Further, Sanders’ own Senate office basically admitted it couldn’t fund Medicare for All by only raising taxes on the wealthy and businesses in its “Options to Finance Medicare for All” paper. Despite offering numerous proposed tax increases, Sanders’ own estimates—which are undoubtedly rosy, to say the least—only account for about half of the lower-end estimates for Medicare for All. Where is the rest of the funding coming from?
Since Sanders’ bill has been released, he has been forced—most recently during a Democratic presidential debate—to admit that the middle class would face tax increases as a result of Medicare for All. But Sanders claimed then, and still claims now, those tax increases would be completely offset by the fact people wouldn’t need to pay other health care costs.
Although Sanders’ Medicare for All plan doesn’t include details outlining exactly how it would be paid for, his claim—which has been repeated by numerous others, including Sen. Elizabeth Warren—that everyone in the middle class would end up saving money as a result of Medicare for All is almost certainly a lie.
According to Haskins’ analysis, “millions of middle-class individuals and families would need to pay thousands of dollars more every year for health coverage than they do now, and it’s likely the quality of the health care they would receive under M4A would be substantially worse.”
How did Haskins come to this conclusion? By taking the additional expected cost to the federal government for Medicare for All, subtracting a variety of business tax revenues expected to be collected under the program, and then dividing those new costs among all tax filers, in proportion to how much they have been paying for all other federal programs.
The result is stunning. “It’s likely at least 40–60 million American households would pay more for their health coverage in 2022 under Medicare for All than they otherwise would,” Haskins notes—and that figure does take out-of-pocket costs, like health insurance deductibles and copays, into account. This means tens of millions of American households would likely have to pay thousands more every year for substandard government-run health care if Bernie’s plan ever sees the light of day.

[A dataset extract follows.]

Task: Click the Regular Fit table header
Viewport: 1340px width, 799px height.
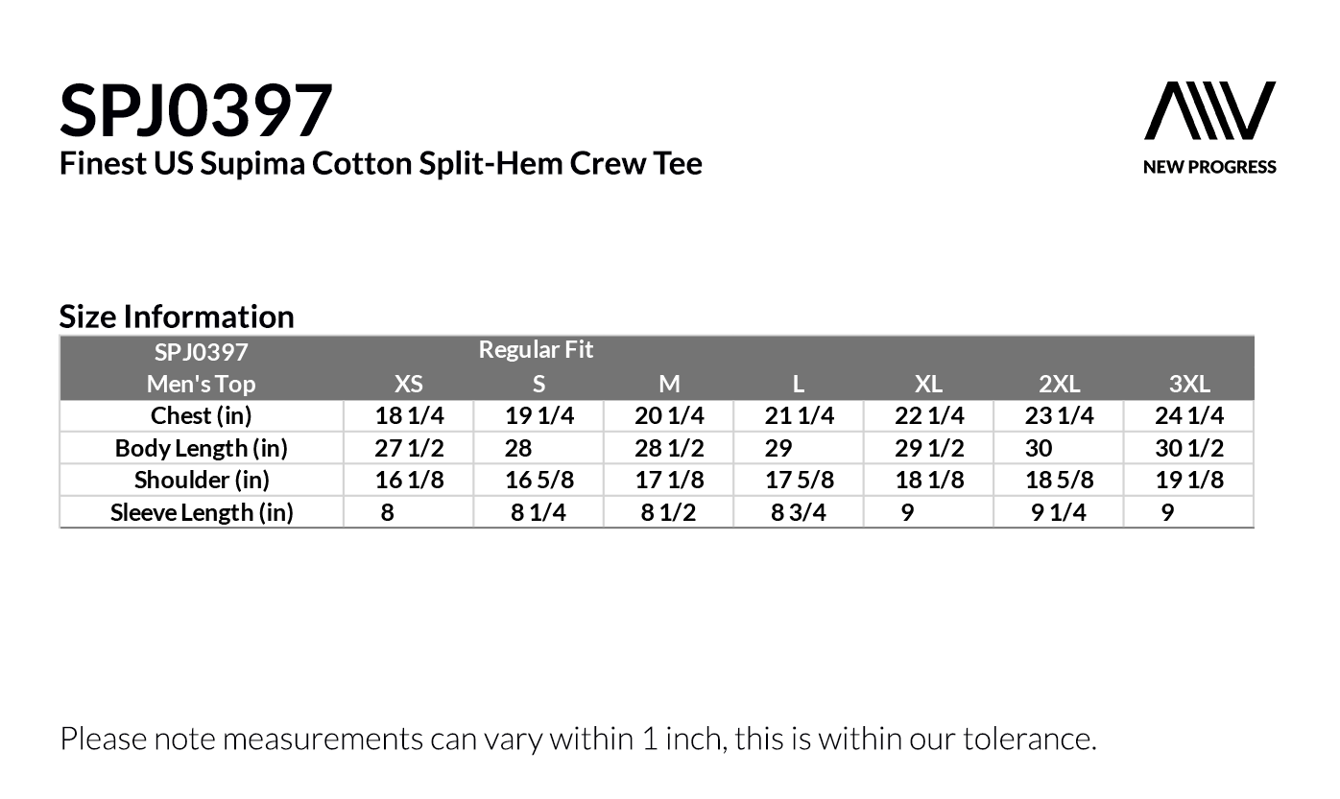Action: (x=536, y=350)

The bottom line is Bernie’s M4A plan would be a debacle. It would upend one-seventh of the U.S. economy. Even worse, it would put the government in charge of handling the nation’s health care system, arguably the most vital and complex economic sector.
As history has repeatedly shown, top-down, one-size-fits-all systems like Sanders’ M4A plan are recipes for disaster. These draconian approaches almost always fail to deliver effective and efficient services. Moreover, huge government programs nearly always create bloat, corruption, cost overruns, and all sorts of unintended consequences.

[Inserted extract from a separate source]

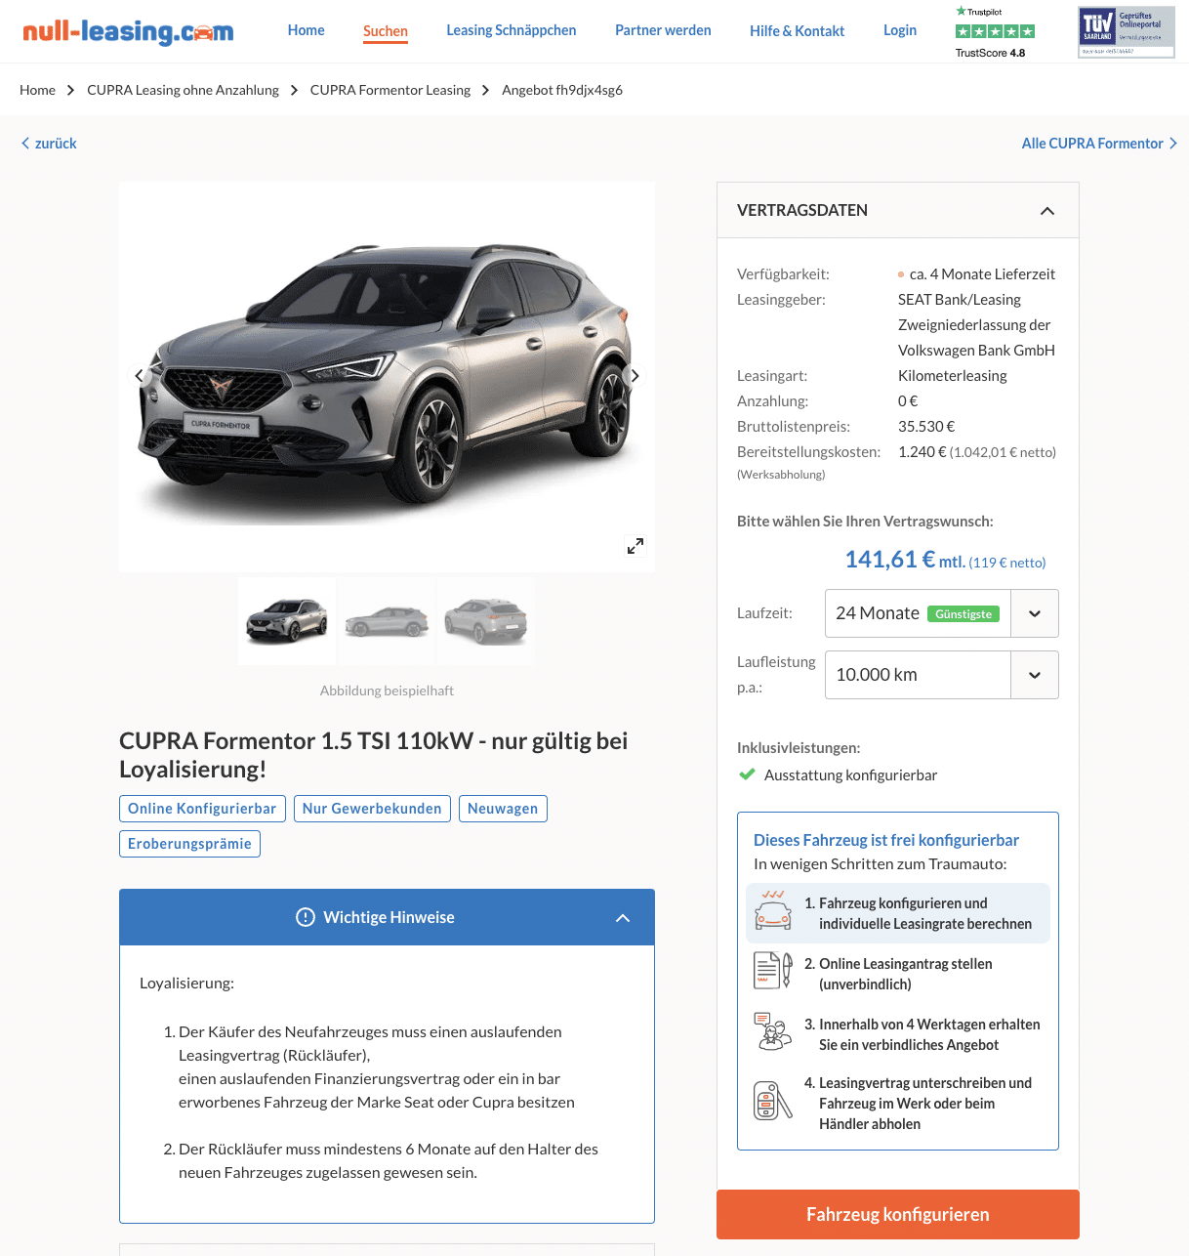Collapse the Wichtige Hinweise section

[623, 918]
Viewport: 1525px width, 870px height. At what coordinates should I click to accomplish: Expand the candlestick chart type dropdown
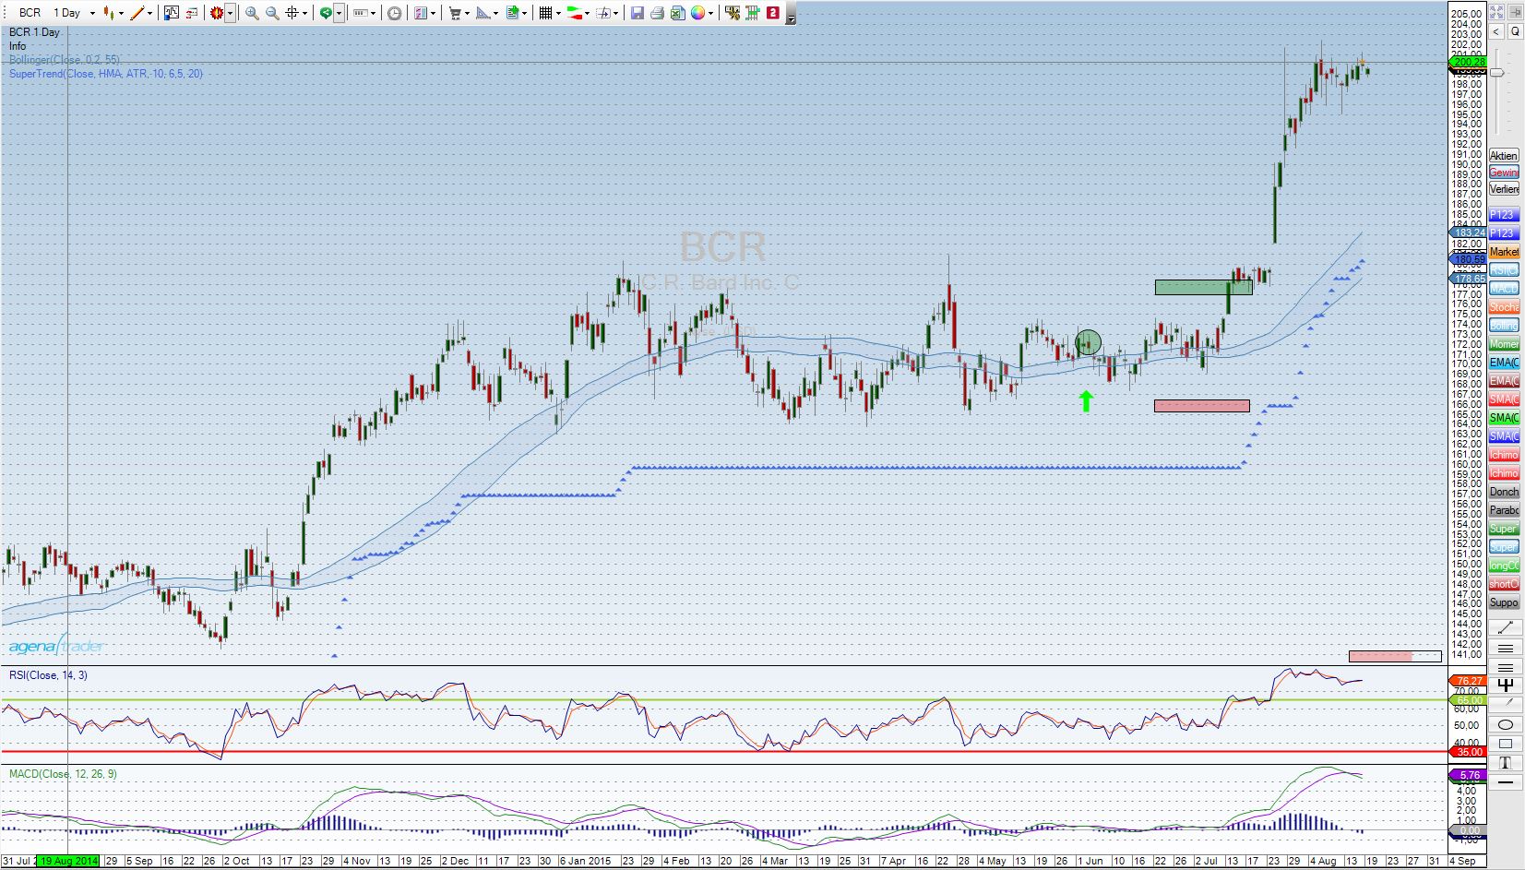121,13

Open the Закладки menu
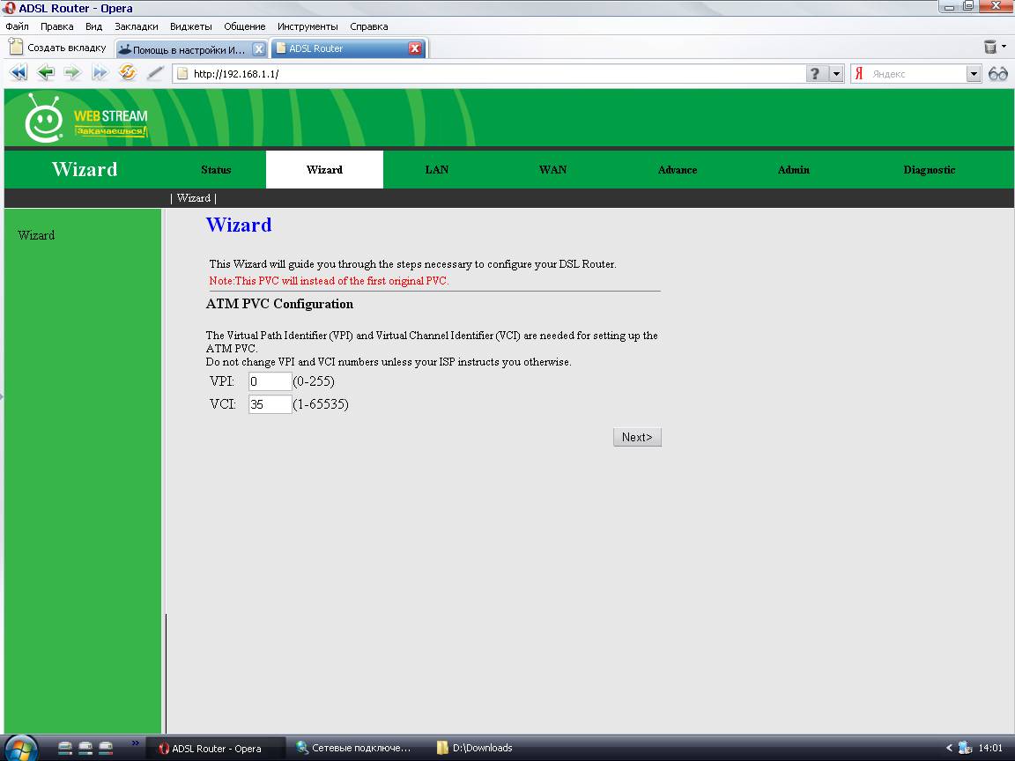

Further, Americans should be skeptical when politicians tout government-run health care. Just remember the assurances made by President Obama while promoting the so-called Affordable Care Act. Obama promised Americans (37 times), “If you like your health care plan, you’ll be able to keep your health care plan.” As we now know, this was false. Indeed, PolitiFact named it the Lie of the Year for 2013.
Obama also said health care insurance deductibles and premiums would decrease after Obamacare became law. In case you missed it, the exact opposite has happened.
Of course, some Americans—generally those who earn more than the cut-off for Medicaid but less than what is needed to comfortably pay for an expensive Obamacare plan—would benefit from Bernie’s M4A program, as Haskins notes in his analysis. However, they would only benefit at the expense of tens of millions of other households, and everyone would be subjected to inferior medical services.
There are much better ways to improve the health-care market than robbing Peter to pay for Paul’s medical bills. Let’s try those instead.